Professor Paul’s talk started with the question of whether peaceful accommodation of rising powers is theoretically possible or not in the changed international order. More specifically, since non-violent accommodation is very rare throughout history, he spoke of how today’s power transition processes in East Asia and Eastern Europe present a global conflict potential. Considering this as a significant but less discussed problem, he proposed ways of creating legitimate accommodation that many countries can accept for peaceful change.
In the second part of his talk, Professor Paul addressed mainstream theories of International Relations to explore whether those theories have come up with ideas for explaining peaceful accommodation. He implied that liberal, realist, and constructivist theories have not been successful in explaining peaceful change and are prone to producing either vicious conflicts or legitimacy deficits that rising powers have to face. In addition to IR theories, he also pointed out how the internal political order of a rising power as a factor itself may constrain peaceful change.

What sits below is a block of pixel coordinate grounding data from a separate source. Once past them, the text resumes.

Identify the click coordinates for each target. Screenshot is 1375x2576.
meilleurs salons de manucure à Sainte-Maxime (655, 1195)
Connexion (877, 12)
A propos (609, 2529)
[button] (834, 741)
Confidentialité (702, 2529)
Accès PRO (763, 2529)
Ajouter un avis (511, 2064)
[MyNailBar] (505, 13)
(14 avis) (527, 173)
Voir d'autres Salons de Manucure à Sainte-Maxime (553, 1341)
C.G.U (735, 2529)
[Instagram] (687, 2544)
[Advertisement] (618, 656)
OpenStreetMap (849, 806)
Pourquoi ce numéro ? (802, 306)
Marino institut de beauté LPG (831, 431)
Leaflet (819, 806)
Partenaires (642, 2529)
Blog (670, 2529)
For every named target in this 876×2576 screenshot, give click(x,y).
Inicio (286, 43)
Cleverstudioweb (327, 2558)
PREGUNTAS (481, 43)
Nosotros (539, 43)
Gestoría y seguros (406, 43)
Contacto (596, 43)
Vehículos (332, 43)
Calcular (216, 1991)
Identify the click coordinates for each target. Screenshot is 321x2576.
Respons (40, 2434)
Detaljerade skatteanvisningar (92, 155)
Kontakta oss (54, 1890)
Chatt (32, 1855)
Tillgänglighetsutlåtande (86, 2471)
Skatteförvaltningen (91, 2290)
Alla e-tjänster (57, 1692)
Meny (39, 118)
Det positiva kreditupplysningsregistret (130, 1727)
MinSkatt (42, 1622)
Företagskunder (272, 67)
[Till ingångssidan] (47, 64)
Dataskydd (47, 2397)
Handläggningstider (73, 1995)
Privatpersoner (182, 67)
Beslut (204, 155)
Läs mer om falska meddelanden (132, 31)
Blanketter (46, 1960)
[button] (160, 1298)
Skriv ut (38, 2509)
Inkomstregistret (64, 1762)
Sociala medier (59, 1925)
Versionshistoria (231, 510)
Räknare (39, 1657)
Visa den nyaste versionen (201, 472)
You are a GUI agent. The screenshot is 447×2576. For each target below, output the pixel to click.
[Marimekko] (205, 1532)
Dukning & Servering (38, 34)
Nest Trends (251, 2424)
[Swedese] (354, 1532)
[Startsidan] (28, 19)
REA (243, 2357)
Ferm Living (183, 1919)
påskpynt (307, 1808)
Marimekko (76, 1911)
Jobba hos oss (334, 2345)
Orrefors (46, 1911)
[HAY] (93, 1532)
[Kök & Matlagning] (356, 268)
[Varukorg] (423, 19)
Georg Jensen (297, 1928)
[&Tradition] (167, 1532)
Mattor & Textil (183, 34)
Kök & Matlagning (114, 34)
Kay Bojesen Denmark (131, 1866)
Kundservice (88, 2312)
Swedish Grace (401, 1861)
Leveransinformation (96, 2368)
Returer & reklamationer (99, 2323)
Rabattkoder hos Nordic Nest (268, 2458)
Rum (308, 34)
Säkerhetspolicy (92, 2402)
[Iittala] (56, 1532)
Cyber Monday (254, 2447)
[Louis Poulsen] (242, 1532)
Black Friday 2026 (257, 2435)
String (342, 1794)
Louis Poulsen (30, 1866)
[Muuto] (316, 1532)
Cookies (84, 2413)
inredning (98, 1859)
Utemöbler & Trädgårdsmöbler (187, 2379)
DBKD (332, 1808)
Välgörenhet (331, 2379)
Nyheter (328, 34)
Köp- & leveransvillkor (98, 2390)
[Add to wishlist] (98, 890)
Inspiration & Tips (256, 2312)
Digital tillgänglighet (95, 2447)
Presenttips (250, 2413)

Professor Paul concluded his presentation by arguing that peaceful accommodation is possible through pursuing grand strategies of change by both the established and rising powers. A peaceful change, he suggests, is possible with a mixed strategy that requires global actors to adapt mutual acceptance of each other’s values, provide areas of influence, intensify economic interdependence, and allow rising powers to have effective roles in global institutions.